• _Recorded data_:
________________________

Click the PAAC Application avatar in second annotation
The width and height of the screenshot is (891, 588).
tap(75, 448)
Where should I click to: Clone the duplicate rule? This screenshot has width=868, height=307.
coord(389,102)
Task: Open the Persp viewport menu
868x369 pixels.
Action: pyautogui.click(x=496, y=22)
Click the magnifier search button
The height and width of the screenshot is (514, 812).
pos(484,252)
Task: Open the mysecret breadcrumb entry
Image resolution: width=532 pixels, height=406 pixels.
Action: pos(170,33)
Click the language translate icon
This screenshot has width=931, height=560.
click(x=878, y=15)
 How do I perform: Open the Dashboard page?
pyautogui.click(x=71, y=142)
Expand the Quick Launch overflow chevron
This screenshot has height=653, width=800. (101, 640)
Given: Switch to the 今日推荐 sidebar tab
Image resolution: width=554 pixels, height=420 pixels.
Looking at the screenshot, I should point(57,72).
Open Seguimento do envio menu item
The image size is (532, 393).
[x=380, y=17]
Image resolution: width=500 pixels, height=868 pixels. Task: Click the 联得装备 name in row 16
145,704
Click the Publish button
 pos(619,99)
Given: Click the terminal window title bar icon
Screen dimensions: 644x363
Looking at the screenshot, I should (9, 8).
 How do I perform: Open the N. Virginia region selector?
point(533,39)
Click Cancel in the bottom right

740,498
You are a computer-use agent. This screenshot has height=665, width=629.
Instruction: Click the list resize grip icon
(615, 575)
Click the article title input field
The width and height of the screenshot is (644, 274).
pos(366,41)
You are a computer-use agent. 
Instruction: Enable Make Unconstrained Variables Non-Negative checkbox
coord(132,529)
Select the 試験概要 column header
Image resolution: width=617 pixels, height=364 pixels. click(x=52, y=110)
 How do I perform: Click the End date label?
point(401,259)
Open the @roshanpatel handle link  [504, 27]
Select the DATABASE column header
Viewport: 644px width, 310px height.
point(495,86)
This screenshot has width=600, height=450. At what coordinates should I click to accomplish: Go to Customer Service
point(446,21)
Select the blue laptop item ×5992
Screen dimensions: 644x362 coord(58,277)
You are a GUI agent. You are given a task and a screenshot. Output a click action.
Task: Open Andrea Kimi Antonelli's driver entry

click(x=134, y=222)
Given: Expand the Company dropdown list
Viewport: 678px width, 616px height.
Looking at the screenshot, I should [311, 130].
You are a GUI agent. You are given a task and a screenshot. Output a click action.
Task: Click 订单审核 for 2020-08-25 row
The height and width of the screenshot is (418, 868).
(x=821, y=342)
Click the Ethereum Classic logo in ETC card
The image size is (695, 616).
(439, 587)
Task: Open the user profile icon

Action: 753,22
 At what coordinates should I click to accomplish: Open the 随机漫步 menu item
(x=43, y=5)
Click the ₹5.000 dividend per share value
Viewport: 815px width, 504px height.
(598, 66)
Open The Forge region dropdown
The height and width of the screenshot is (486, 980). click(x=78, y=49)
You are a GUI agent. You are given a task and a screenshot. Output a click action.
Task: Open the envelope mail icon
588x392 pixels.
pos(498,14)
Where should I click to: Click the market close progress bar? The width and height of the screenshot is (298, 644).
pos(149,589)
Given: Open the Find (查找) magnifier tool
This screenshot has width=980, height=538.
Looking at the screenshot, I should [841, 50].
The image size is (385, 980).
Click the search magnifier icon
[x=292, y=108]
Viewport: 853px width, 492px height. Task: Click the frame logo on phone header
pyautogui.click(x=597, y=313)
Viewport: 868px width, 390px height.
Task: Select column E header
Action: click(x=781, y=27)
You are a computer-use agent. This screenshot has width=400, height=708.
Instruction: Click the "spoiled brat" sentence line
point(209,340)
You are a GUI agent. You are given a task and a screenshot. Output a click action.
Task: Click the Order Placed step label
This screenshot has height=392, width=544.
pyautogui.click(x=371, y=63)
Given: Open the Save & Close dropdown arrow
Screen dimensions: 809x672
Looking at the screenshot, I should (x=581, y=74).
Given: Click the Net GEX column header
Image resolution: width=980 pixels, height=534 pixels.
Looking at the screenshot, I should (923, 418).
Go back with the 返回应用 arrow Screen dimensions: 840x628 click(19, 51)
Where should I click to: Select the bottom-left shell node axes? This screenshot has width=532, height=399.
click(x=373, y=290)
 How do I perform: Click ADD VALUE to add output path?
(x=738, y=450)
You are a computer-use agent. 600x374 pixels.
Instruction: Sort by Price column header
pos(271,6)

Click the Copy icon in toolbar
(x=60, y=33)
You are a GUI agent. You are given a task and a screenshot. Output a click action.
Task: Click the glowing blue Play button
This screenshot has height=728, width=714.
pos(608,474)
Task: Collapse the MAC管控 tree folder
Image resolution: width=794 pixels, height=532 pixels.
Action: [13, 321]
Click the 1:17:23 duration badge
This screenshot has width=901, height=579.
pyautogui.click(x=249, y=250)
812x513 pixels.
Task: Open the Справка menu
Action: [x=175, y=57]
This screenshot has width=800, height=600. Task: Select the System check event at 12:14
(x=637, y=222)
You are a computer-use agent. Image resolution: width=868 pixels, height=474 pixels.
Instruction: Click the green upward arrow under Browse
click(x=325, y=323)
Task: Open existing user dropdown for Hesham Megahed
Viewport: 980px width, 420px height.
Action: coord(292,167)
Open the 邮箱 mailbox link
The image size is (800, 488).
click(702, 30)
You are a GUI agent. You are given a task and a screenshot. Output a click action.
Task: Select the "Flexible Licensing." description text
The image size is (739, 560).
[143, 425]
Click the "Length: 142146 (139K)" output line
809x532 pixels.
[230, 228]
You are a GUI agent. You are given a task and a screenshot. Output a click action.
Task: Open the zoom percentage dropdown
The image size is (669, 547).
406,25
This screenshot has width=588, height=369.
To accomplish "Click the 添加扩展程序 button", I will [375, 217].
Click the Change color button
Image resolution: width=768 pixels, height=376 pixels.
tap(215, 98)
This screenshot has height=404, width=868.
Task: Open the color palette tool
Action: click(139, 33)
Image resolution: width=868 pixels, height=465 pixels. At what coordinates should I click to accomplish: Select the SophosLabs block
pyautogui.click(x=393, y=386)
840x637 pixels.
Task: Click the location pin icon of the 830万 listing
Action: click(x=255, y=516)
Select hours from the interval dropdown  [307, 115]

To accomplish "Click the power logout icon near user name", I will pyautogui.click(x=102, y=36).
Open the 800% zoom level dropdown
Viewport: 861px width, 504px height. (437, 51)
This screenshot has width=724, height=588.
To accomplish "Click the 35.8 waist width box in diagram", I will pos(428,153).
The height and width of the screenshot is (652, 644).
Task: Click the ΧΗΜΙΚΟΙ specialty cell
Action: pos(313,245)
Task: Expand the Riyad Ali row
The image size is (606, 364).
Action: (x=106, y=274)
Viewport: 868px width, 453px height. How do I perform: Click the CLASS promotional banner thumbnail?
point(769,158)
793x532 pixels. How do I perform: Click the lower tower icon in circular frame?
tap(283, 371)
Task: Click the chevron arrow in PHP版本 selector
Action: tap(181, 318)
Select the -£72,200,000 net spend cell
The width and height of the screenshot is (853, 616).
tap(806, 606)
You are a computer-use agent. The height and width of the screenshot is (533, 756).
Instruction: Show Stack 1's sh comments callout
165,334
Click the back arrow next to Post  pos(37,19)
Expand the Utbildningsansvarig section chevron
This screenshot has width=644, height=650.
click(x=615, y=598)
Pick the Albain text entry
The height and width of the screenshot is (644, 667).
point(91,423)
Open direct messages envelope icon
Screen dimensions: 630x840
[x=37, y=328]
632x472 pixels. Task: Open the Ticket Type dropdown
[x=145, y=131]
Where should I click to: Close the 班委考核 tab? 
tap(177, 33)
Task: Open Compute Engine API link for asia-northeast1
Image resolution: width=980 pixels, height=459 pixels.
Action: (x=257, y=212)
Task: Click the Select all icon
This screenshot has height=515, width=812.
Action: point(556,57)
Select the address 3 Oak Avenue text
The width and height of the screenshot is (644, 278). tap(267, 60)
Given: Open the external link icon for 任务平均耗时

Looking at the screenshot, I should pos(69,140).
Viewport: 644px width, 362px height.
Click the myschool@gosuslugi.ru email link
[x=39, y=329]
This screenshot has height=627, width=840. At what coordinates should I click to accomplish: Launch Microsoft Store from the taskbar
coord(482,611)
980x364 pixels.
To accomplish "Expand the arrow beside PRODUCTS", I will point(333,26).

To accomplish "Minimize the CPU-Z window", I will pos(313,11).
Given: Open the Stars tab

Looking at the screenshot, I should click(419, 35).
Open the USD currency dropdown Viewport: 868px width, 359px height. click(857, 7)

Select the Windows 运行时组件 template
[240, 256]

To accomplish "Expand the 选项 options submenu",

________________________

• _TASK ITEM_: Find each line in the records holding the string "computer" and show it.

• _TASK OUTPUT_:
You are a computer-use agent. This screenshot has height=665, width=629.
You are a computer-use agent. 
You are a computer-use agent. This screenshot has width=400, height=708.
You are a computer-use agent. 600x374 pixels.
You are a computer-use agent. Image resolution: width=868 pixels, height=474 pixels.
You are a computer-use agent. The height and width of the screenshot is (533, 756).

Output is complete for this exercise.